Any help much appreciated pls....

You are asking how to convert a 360deg fish-eye projection to an equirectangular projection.
In order to do this, for every pixel on the fish-eye image you need to know where to place in onto the output image.
Your input image is 1920x1080, let us assume you want to output it to an equirectangular projection of the same size.
The input circle mapping is defined as:
cx = 960; // center of circle on X-axis
cy = 540; // center of circle on Y-axis
radius = 540; // radius of circle
If you have a pixel at (x,y) in the input image, then we can calculate the spherical coordinates using:
dx = (x - cx) * 1.0 / radius;
dy = (y - cy) * 1.0 / radius;
theta_deg = atan2(dy, dx) / MATH_PI * 180;
phi_deg = acos(sqrt(dx*dx + dy*dy)) / MATH_PI * 180;
outputx = (theta_deg + 180) / 360.0 * outputwidth_px;
outputy = (phi_deg + 90) / 180.0 * outputheight_px;
So there we translated (x,y) from the fish-eye image to the (outputx,outputy) in the equirectangular image.
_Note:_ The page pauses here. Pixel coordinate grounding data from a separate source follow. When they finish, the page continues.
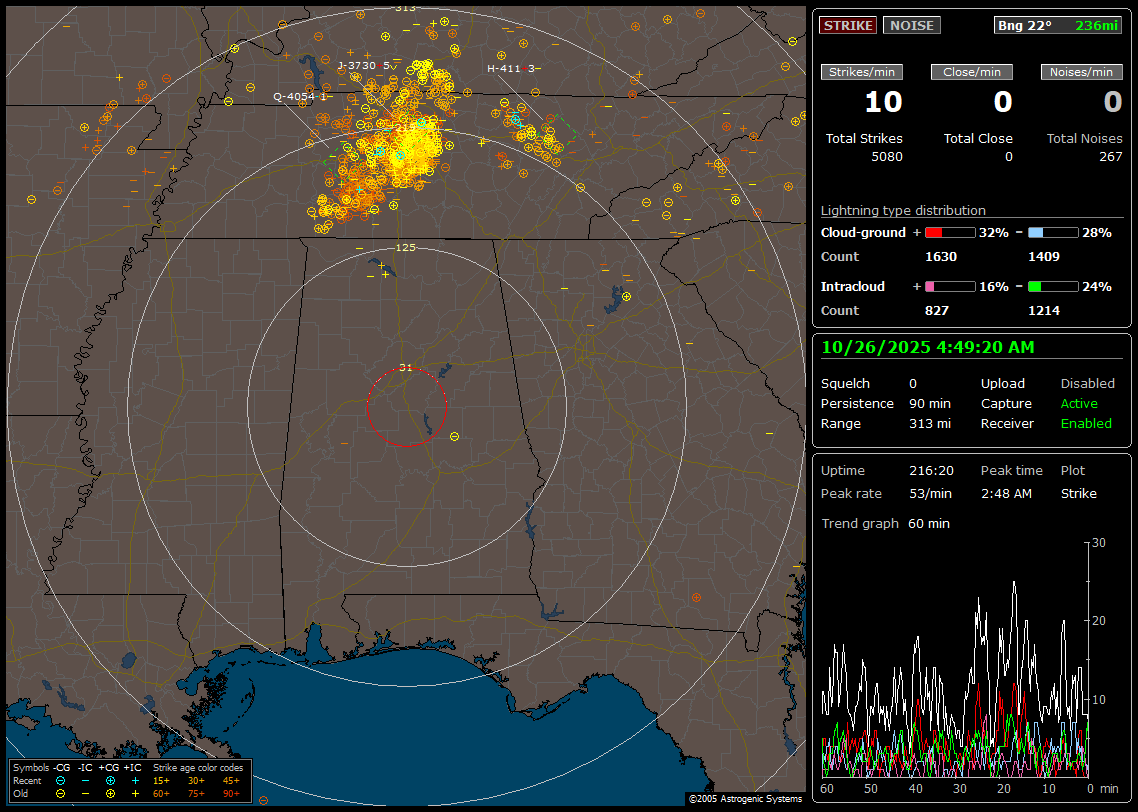This screenshot has height=812, width=1138.
Task: Click the Capture Active status
Action: (x=1079, y=403)
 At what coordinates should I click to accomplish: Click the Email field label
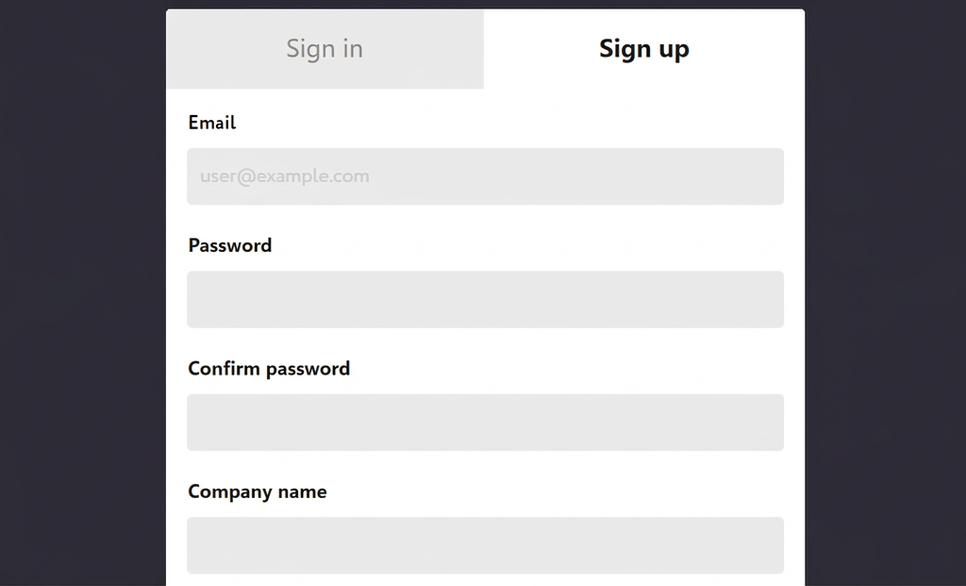click(x=212, y=123)
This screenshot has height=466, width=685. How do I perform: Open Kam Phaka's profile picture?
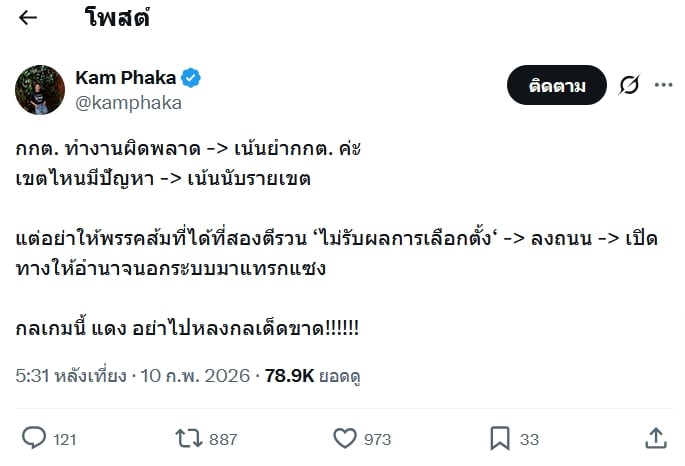coord(40,90)
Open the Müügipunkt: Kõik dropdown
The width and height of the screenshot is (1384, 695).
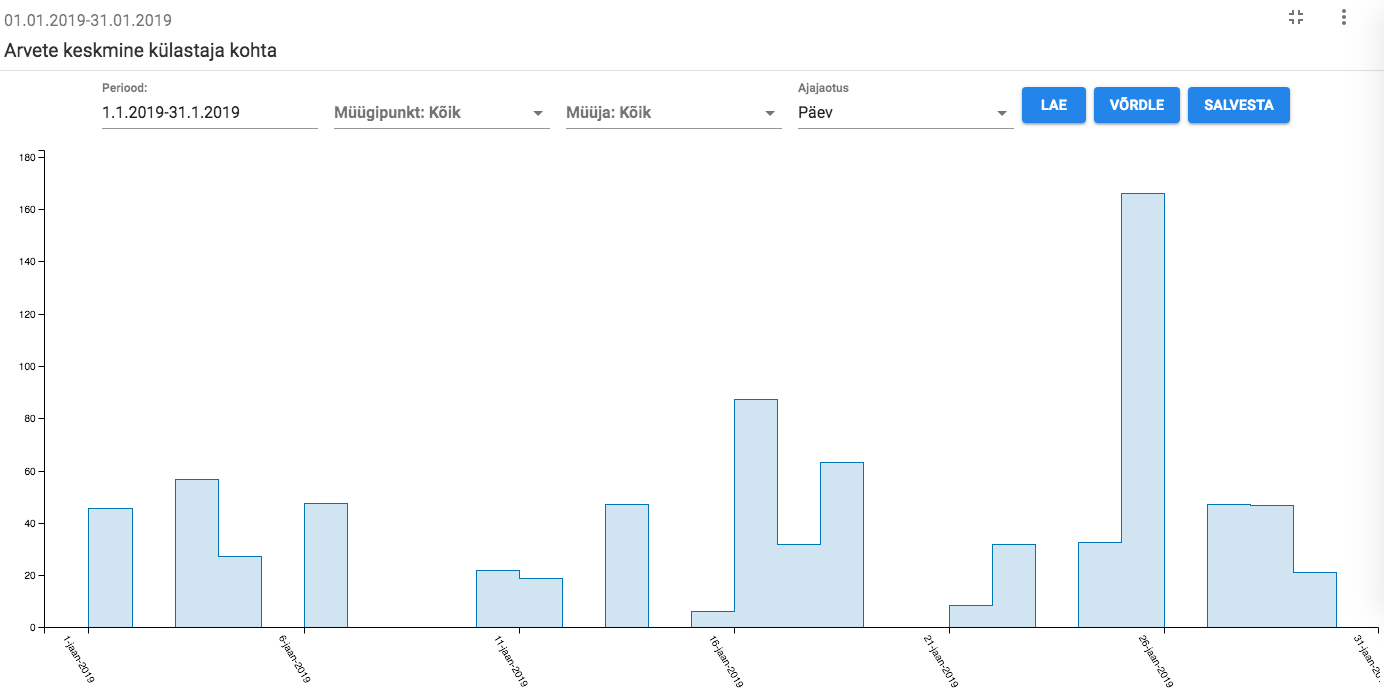(441, 113)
In order to not leave the implementation as the dreaded "exercise to the reader", here is some sample Javascript-code using the Jimp-library as used by the OP:
var jimp = require('jimp');
var inputfile = 'input.png';
jimp.read(inputfile, function(err, inputimage)
{
var cx = 960;
var cy = 540;
var radius = 540;
var inputwidth = 1920;
var inputheight = 1080;
var outputwidth = 1920;
var outputheight = 1080;
new jimp(outputwidth, outputheight, 0x000000ff, function(err, outputimage)
{
for(var y=0;y<inputheight;++y)
{
for(var x=0;x<inputwidth;++x)
{
var color = inputimage.getPixelColor(x, y);
var dx = (x - cx) * 1.0 / radius;
var dy = (y - cy) * 1.0 / radius;
var theta_deg = Math.atan2(dy, dx) / Math.PI * 180;
var phi_deg = Math.acos(Math.sqrt(dx*dx + dy*dy)) / Math.PI * 180;
var outputx = Math.round((theta_deg + 180) / 360.0 * outputwidth);
var outputy = Math.round((phi_deg + 90) / 180.0 * outputheight);
outputimage.setPixelColor(color, outputx, outputy);
}
}
outputimage.write('output.png');
});
});
Note that you will still need to do blending of the pixel with neighbouring pixels (for the same reason as when you're resizing the image).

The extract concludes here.